Оцепенение, внезапно поразившее меня, не давало встать с колена и опустить ствол пистолета. Глаза достаточно уже адаптировались к полумраку и я уже был уверен, что ничего угрожающего в доме не осталось. Сделав над собой усилие, я поднялся и пропустил внутрь стоящего за моей спиной бойца. Он вошел, прижимая к плечу приклад автомата, готовый в любой момент открыть огонь. Он сделал два шага и ногой поддел лежащий на полу продолговатый предмет. Тускло блеснули вытертые до белизны стволы, потемневшая от времени тонкая ложа с незатейливой насечкой. Боец стволом автомата ткнул в то, что я сначала принял за комок тряпья, присел, пригляделся. Сидя на корточках, молча вопросительно посмотрел на меня. Я пожал плечами. Говорить не хотелось, да и не уверен, что совладал бы со своим голосом в тот момент.

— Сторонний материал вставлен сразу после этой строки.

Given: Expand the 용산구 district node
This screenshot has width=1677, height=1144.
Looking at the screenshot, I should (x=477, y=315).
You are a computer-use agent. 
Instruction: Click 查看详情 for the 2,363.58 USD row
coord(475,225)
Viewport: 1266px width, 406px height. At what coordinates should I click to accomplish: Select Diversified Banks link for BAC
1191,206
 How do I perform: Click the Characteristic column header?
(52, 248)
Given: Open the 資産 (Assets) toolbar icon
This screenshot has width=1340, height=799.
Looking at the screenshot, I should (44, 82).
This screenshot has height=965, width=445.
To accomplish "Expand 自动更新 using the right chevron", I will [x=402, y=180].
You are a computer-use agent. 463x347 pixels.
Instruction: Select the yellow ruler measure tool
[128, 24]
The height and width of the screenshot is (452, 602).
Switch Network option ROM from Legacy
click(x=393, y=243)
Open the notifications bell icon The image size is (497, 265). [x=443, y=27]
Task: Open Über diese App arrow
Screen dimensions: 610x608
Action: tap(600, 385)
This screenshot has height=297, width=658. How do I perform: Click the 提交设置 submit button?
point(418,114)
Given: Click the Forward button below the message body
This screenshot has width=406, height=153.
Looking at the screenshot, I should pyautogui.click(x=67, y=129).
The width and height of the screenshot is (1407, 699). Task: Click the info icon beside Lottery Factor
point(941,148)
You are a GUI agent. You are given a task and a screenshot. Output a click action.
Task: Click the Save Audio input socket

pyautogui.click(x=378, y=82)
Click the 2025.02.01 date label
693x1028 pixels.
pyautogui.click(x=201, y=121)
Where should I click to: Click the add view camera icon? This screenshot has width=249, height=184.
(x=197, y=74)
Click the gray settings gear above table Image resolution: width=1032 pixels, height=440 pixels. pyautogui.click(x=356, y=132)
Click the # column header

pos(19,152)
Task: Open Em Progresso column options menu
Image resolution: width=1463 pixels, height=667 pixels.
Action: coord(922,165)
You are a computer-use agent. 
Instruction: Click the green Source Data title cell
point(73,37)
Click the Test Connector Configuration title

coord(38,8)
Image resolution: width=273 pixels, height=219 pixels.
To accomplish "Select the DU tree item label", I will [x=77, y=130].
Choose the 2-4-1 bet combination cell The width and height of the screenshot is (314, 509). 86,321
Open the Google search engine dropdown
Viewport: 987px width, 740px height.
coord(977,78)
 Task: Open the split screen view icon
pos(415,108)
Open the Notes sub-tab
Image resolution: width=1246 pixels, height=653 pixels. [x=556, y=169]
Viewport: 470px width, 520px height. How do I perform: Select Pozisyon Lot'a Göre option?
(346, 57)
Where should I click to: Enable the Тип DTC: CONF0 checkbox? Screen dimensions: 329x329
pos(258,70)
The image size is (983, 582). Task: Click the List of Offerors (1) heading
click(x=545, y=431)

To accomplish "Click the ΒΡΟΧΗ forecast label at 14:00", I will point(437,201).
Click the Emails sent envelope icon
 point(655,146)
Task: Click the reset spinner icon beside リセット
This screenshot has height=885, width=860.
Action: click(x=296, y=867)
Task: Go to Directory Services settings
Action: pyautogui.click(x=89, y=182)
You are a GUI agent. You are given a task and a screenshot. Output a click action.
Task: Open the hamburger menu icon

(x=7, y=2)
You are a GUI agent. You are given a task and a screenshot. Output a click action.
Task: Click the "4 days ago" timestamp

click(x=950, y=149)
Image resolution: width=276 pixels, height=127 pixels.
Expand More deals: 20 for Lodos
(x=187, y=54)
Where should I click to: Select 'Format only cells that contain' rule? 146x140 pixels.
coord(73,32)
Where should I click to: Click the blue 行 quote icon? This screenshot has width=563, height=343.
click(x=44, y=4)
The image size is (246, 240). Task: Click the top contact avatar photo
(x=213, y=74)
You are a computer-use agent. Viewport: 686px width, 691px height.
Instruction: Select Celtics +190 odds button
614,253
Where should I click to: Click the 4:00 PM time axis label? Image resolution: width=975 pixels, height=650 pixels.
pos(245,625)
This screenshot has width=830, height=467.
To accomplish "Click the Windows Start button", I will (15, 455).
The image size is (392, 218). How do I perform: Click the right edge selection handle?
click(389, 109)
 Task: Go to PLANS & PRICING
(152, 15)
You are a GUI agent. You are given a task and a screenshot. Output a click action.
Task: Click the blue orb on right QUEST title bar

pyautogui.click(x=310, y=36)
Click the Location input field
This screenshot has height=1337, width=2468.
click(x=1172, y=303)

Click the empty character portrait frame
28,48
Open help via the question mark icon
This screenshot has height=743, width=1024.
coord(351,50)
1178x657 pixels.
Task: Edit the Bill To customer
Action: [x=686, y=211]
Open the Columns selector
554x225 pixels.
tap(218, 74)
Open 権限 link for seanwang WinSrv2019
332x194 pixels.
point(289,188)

Также молча сунул пистолет в кобуру, поднял свой автомат и вышел на воздух.
У стены с пострадавшего бойца снимали броник, он глухо матерился и кашлял. Сигарета никак не хотела вылезать из пачки, пальцы были непослушны, словно чужие; сигареты удачно высыпались в лужицу у ног. Чьи-то руки сунули мне зажженную сигарету и я глубоко, до половины сжигая ее, затянулся. Что-то спросили, но я не разобрал, покачал головой в ответ. Тошно было от всей окружающей меня серости и как никогда захотелось живым выбраться из этой Богом забытой и никому в моей стране не нужной дыры, точки на географической карте. И забыть. Все забыть.
Со склона горы полз серый сырой туман. На дворике, переговариваясь вполголоса, топтались солдаты, под их ногами хлюпала грязь. А на полу в старом доме с выбитым окном лежала мертвая, истерзанная пулями и осколками молодая женщина с застывшим взглядом, направленным в сторону, словно она хотела, но не смогла посмотреть в ту часть комнаты, где под старым одеяльцем с вылезающими клочьями ваты, лежало маленькое тельце, разорванное пополам вместе с ящиком-кроваткой.